To understand why it is worthwhile to perform such a simple benchmark, consider the following example: If one person can fill one bucket of water, carry it some distance, empty it, and take it back to refill it in one minute, how long will it take two people to go the same round trip with one bucket each? This simple analogy closely reflects the task parallel benchmarks in this example. At first glance, it seems absurd that there should be any decrease in efficiency when two people are simultaneously doing the same thing as compared to one person.

If all things are perfect in our previous example, two people complete one loop with a bucket of water each in one minute. Each person quickly fills one bucket, carries the bucket over to the destination, empties it and walks back, and they make sure never to interfere or interrupt one another.

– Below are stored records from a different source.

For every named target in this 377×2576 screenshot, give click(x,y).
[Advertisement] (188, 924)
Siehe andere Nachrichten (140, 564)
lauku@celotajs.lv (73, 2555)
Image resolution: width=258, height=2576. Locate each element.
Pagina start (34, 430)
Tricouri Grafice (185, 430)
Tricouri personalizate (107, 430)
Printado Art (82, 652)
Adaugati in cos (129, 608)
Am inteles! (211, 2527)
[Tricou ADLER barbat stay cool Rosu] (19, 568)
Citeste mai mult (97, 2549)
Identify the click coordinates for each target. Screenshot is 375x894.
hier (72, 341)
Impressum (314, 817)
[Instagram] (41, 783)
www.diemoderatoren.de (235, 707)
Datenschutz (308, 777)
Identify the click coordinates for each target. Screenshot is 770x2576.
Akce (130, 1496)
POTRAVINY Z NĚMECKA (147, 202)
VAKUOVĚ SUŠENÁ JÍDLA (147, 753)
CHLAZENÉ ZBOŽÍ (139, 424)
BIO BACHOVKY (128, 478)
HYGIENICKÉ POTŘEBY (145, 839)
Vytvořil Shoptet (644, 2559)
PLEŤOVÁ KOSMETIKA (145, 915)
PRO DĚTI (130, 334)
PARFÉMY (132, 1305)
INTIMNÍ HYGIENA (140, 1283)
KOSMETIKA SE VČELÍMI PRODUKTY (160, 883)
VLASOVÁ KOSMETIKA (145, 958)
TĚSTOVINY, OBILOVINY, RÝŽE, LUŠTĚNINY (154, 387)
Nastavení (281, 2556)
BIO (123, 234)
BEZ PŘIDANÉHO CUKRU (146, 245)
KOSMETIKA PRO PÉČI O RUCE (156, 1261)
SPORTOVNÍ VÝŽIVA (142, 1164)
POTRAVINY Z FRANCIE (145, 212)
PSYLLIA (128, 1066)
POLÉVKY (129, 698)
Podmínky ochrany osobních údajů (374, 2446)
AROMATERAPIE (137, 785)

However, imagine that they have to fill the buckets from a single, small water hose. If they arrive at the hose at the same time, one would have to wait. This is one example of a **contention for a shared resource**. Maybe the two people don't need to simultaneously use the hose, and the hose therefore serves their needs; but if you have 10 people transporting a bucket each, some might always have to wait.

In our case, the water hose corresponds to the computer hardware that we use, in particular the access to the computer memory. If multiple programs are running simultaneously on one CPU core each, and they all need access to data that is stored in the computer's memory, some of the programs may have to wait because of limited memory bandwidth.

To take our analogy a bit further, imagine that we have contention at the hose when two people are carrying one bucket each, but then we change the task and ask them to carry the water quite a bit further away from the hose. When performing this modified task, the two people spend a larger proportion of their time doing work, i.e., walking with the buckets, and a smaller proportion of their time contending over the shared resource, the hose. They are therefore less likely to need the hose at the same time, so this modified task has a higher **parallel efficiency** than the original one.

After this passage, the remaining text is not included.